→ **SOURCE DATA**
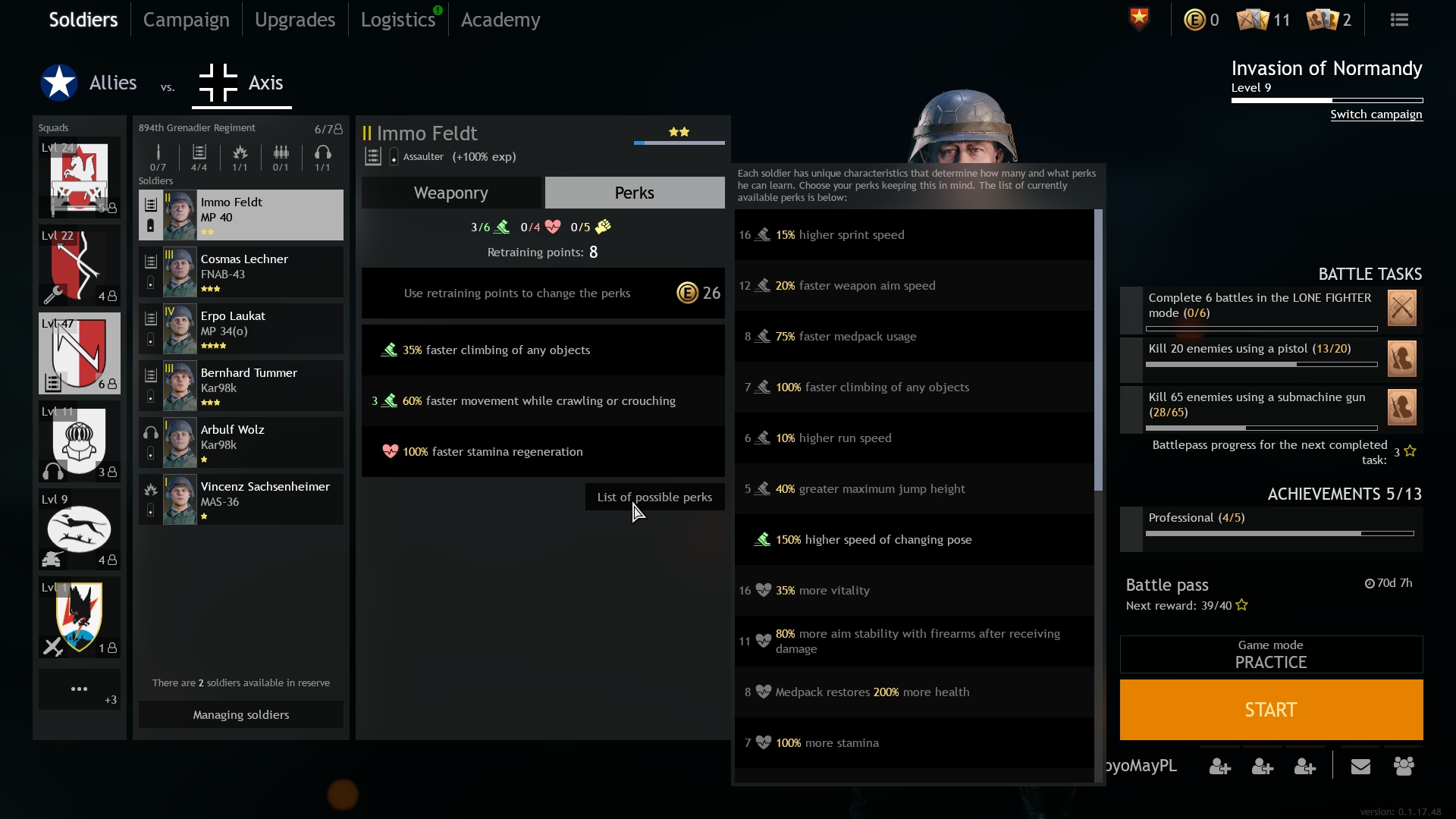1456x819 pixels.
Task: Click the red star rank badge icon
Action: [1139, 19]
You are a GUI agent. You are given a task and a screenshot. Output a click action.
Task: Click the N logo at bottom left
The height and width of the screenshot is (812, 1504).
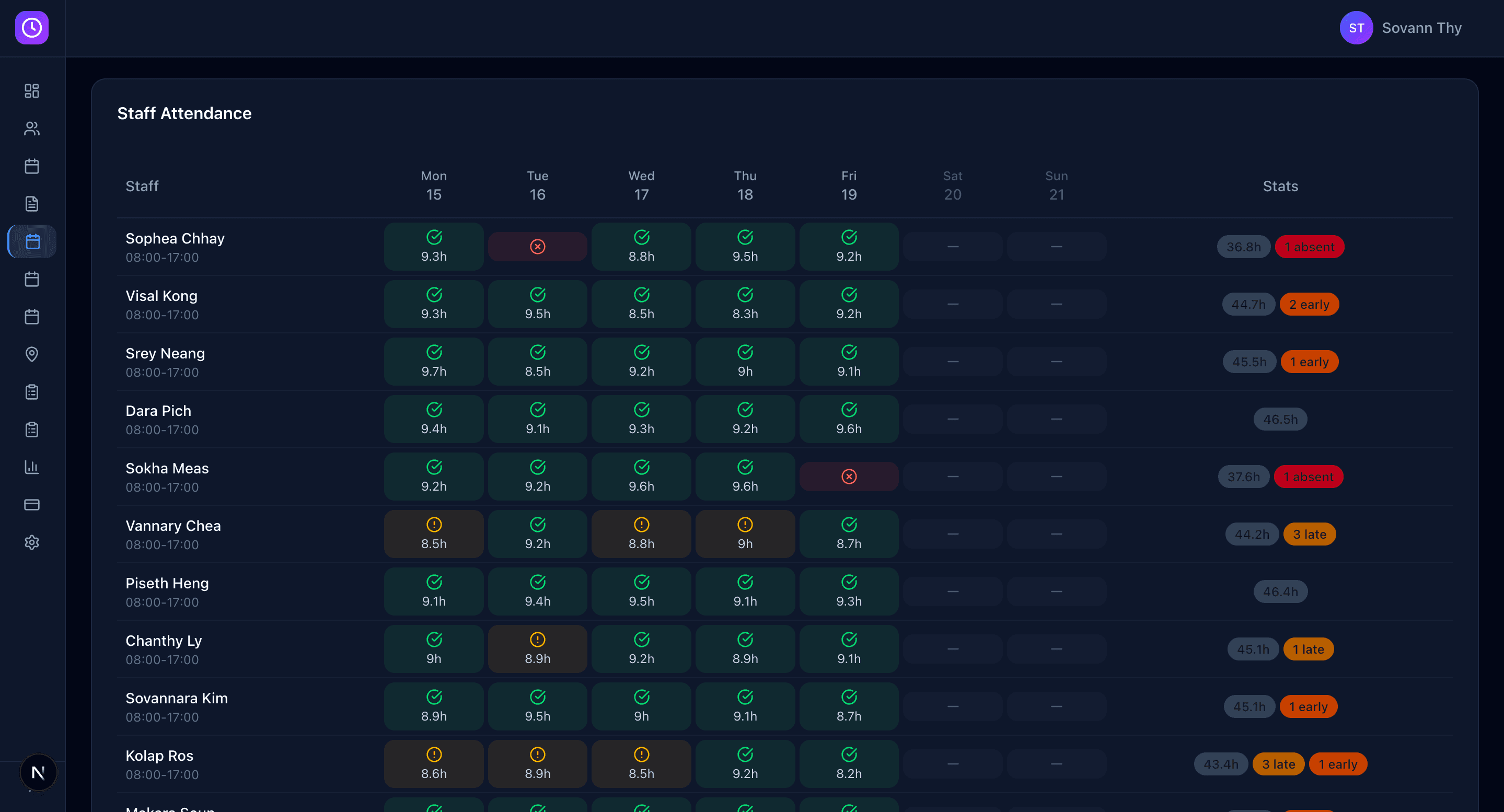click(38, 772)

→ **EXERCISE PROMPT**
No pictures should appear in the copy. Print exactly the lines above from the line containing "You are a GUI" through the last line of the data.

→ **TASK SOLUTION**
You are a GUI agent. You are given a task and a screenshot. Output a click action.
Task: Click the N logo at bottom left
The height and width of the screenshot is (812, 1504).
click(38, 772)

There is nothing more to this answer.